- Born: 3 August 1895 Collon, County Louth, Ireland
- Died: 6 December 1917 (aged 22) Hindenburg Line, near La Vacquerie, France
- Allegiance: United Kingdom
- Branch: British Army
- Service years: – 1917 †
- Rank: Second Lieutenant
- Unit: The Royal Inniskilling Fusiliers
- Conflicts: World War I Western Front Actions on the Hindenburg Line †; ;
- Awards: Victoria Cross

= James Emerson =

British Army officer

James Samuel Emerson VC (3 August 1895 - 6 December 1917) was a British Army officer, and posthumous recipient of the Victoria Cross, the highest and most prestigious award for gallantry in the face of the enemy that can be awarded to British and Commonwealth forces.

Emerson was born 3 August 1895 in the village of Collon, County Louth in what is now the Republic of Ireland, to John and Ellen Emerson. When he was 22 years old, and a temporary second lieutenant in the 9th Battalion, The Royal Inniskilling Fusiliers (Tyrone Volunteers), British Army during the First World War, and was awarded the Victoria Cross for his actions on 6 December 1917, on the Hindenburg Line north of La Vacquerie, France. He died in action that same day.
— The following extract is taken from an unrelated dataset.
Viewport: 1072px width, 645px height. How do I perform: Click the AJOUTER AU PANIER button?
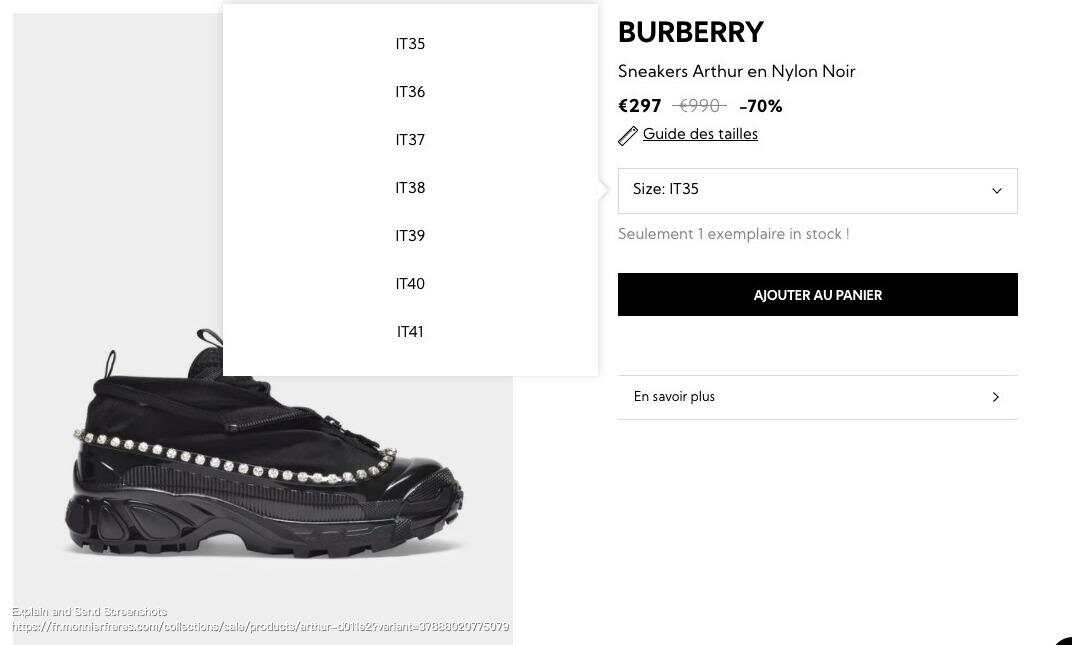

For repeated acts of most conspicuous bravery. He led his company in an attack and cleared 400 yards of trench. Though wounded, when the enemy attacked in superior numbers, he sprang out of the trench with eight men and met the attack in the open, killing many and taking six prisoners. For three hours after this, all other Officers having become casualties, he remained with his company, refusing to go to the dressing station, and repeatedly repelled bombing attacks. Later, when the enemy again attacked in superior numbers, he led his men to repel the attack and was mortally wounded. His heroism, when worn out and exhausted from loss of blood, inspired his men to hold out, though almost surrounded, till reinforcements arrived and dislodged the enemy.
— The London Gazette, 12 February 1918

==Memorial==
His name is inscribed on the war memorial at the Church of Ireland parish church at Collon, County Louth and on the Cambrai Memorial to the Missing.